Teerã libera passagem durante trégua, mas faz alerta direto aos EUA; tensão global cresce enquanto aliados discutem segurança da principal rota de petróleo do mundo.
Em um momento delicado para o equilíbrio global, o mundo volta seus olhos para um estreito pedaço de mar que carrega um peso gigantesco. O Estreito de Ormuz, responsável por uma fatia vital do petróleo mundial, se tornou novamente símbolo de tensão, incerteza e esperança. Entre ameaças e gestos diplomáticos, cada decisão ali pode reverberar diretamente na economia e na vida de milhões de pessoas ao redor do planeta.

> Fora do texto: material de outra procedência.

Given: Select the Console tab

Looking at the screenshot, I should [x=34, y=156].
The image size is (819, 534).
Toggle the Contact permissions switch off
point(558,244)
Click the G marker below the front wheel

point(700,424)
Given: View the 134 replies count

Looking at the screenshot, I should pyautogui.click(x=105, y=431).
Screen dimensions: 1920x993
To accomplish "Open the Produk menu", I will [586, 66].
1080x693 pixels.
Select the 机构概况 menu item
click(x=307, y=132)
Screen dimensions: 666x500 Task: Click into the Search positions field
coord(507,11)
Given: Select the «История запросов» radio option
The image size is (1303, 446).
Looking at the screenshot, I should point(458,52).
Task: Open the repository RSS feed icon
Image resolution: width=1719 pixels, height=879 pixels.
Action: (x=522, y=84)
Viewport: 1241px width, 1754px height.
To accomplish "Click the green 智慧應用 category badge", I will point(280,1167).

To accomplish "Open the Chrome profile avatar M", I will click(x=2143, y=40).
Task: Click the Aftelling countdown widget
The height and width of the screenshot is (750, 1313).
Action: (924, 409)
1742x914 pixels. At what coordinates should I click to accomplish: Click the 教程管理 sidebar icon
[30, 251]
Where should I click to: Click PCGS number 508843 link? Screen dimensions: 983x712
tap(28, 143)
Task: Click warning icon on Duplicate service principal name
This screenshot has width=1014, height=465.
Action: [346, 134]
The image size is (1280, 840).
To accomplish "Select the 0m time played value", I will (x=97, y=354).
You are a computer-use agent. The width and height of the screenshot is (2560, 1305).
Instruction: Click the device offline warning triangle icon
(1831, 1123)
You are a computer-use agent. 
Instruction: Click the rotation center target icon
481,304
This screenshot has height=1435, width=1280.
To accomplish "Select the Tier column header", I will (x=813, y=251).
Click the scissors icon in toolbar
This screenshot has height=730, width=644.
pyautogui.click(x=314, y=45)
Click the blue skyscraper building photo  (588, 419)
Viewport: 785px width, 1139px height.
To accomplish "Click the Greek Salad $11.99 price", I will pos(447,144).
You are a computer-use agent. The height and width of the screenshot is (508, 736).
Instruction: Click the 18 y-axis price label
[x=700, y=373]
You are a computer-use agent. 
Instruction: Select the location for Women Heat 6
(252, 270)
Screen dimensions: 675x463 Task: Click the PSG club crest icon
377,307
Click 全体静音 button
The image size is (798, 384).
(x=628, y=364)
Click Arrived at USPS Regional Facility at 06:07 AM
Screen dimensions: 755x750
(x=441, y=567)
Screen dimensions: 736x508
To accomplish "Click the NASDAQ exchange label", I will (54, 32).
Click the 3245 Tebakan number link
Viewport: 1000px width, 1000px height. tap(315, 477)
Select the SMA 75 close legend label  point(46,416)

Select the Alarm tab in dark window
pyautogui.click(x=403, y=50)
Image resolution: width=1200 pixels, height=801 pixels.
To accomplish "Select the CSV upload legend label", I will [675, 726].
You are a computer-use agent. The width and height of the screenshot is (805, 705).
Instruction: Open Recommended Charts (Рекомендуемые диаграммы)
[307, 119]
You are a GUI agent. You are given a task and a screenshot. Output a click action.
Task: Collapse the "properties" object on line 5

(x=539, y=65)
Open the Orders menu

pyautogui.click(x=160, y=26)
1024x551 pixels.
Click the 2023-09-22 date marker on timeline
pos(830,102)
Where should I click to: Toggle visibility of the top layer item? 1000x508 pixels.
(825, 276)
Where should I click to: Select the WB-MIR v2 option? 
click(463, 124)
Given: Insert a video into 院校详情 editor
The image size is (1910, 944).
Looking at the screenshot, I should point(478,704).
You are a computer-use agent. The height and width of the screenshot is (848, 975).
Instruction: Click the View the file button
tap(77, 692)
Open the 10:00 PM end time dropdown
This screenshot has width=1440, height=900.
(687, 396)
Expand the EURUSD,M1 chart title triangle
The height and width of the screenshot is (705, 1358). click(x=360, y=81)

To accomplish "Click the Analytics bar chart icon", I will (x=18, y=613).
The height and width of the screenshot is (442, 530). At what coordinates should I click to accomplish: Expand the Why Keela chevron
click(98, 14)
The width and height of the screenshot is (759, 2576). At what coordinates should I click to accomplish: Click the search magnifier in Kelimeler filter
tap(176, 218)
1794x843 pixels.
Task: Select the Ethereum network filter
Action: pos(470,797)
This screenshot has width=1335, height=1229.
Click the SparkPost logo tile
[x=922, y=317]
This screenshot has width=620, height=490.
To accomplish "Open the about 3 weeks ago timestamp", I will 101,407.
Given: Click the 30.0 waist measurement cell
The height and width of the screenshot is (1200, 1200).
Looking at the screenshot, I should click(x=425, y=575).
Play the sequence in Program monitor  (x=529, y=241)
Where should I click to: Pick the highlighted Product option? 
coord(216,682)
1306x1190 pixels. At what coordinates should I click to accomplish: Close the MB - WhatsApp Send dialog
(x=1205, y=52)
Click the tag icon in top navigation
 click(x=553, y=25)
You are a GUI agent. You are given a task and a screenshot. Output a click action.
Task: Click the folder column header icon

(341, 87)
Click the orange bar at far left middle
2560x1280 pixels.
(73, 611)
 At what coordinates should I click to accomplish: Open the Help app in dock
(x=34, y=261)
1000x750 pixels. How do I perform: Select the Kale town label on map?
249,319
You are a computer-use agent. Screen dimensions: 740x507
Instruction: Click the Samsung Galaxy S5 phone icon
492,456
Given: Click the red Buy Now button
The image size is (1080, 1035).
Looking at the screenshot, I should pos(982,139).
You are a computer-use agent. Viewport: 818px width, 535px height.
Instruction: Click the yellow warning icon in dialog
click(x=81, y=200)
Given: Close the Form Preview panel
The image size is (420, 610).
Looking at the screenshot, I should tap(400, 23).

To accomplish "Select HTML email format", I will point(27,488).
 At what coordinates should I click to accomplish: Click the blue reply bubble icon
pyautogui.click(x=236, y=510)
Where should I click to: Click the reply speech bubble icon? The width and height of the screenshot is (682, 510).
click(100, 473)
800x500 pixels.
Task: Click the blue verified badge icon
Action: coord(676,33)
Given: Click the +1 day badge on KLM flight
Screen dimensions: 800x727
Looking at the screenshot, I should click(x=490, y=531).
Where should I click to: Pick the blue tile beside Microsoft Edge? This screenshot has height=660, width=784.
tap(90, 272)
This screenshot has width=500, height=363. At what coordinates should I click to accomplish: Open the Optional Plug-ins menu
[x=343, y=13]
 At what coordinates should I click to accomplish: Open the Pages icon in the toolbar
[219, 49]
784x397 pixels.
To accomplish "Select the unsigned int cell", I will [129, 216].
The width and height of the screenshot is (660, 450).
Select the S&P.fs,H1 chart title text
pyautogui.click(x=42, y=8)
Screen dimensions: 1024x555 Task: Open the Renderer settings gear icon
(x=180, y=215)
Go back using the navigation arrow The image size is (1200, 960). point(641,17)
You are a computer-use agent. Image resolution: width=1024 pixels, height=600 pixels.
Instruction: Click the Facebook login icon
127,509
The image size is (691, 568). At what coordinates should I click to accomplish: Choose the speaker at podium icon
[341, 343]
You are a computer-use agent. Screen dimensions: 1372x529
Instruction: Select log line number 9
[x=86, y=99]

Nesta sexta-feira (17), uma autoridade do Irã afirmou que o país pode voltar a fechar a passagem caso o presidente dos Estados Unidos, Donald Trump, mantenha o bloqueio naval imposto à nação persa. A declaração, divulgada pela agência Fars, classificou a medida americana como uma forma de “chantagem”.
Abertura em meio à trégua
Apesar da ameaça, o próprio Irã sinalizou um gesto de distensão poucas horas antes. O ministro das Relações Exteriores, Abbas Araqchi, anunciou que o estreito foi totalmente reaberto à navegação comercial durante o período de cessar-fogo no Oriente Médio.
Segundo ele, a decisão está alinhada à trégua firmada entre Líbano e Israel, permitindo que navios mercantes voltem a circular por uma rota coordenada com as autoridades marítimas iranianas.
A reabertura atende a uma das principais exigências dos Estados Unidos nas negociações e é vista como um passo relevante para reduzir a escalada do conflito.
Pressão americana e impasse
Do outro lado, Donald Trump mantém uma postura firme. Em publicação na rede Truth Social, o presidente afirmou que o bloqueio naval contra o Irã continuará até que um acordo de paz esteja totalmente concluído.
Trump chegou a declarar que Teerã teria concordado em nunca mais fechar o Estreito de Ormuz e que a rota não seria usada como instrumento de pressão global. No entanto, essa versão não foi confirmada pelas autoridades iranianas, o que reforça o clima de desconfiança entre as partes.
Negociações e expectativa de acordo
Apesar das tensões, há sinais de avanço. Trump afirmou que um acordo pode ser alcançado em breve, indicando que grande parte dos pontos já estaria alinhada. As negociações vêm sendo conduzidas em Islamabad, que se tornou o centro das tratativas diplomáticas recentes.
O presidente americano também mencionou a possibilidade de prorrogação do cessar-fogo de duas semanas, embora avalie que isso talvez não seja necessário diante do interesse iraniano em concluir o acordo.
Enquanto isso, aliados dos EUA se reuniram nesta sexta-feira para discutir a reabertura definitiva da rota marítima. O encontro, liderado por França e Reino Unido, reúne cerca de 40 países com o objetivo de reforçar o compromisso com a liberdade de navegação e o respeito ao direito internacional.
Impacto global e risco econômico
O conflito, iniciado em 28 de fevereiro após ataques envolvendo forças de Israel e dos Estados Unidos contra o Irã, já deixou milhares de mortos e abalou profundamente o cenário internacional. Durante o auge das hostilidades, o Estreito de Ormuz chegou a operar de forma extremamente limitada, com circulação muito abaixo do normal.
Antes da crise, mais de 130 navios cruzavam a região diariamente. Hoje, esse número despencou, elevando o risco de um choque global no fornecimento de energia.
O Fundo Monetário Internacional já revisou para baixo suas projeções de crescimento e alertou para a possibilidade de recessão mundial caso o conflito se prolongue.
Ainda assim, o otimismo com um possível acordo ajudou a estabilizar os mercados nesta semana, mantendo os preços do petróleo abaixo de 100 dólares por barril.
No fim, o que está em jogo vai muito além de uma disputa geopolítica. O Estreito de Ormuz não é apenas uma rota marítima, é um termômetro da estabilidade global. E enquanto líderes negociam, ameaçam e recuam, o mundo observa, em silêncio tenso, esperando que dessa vez a diplomacia fale mais alto do que o som das guerras.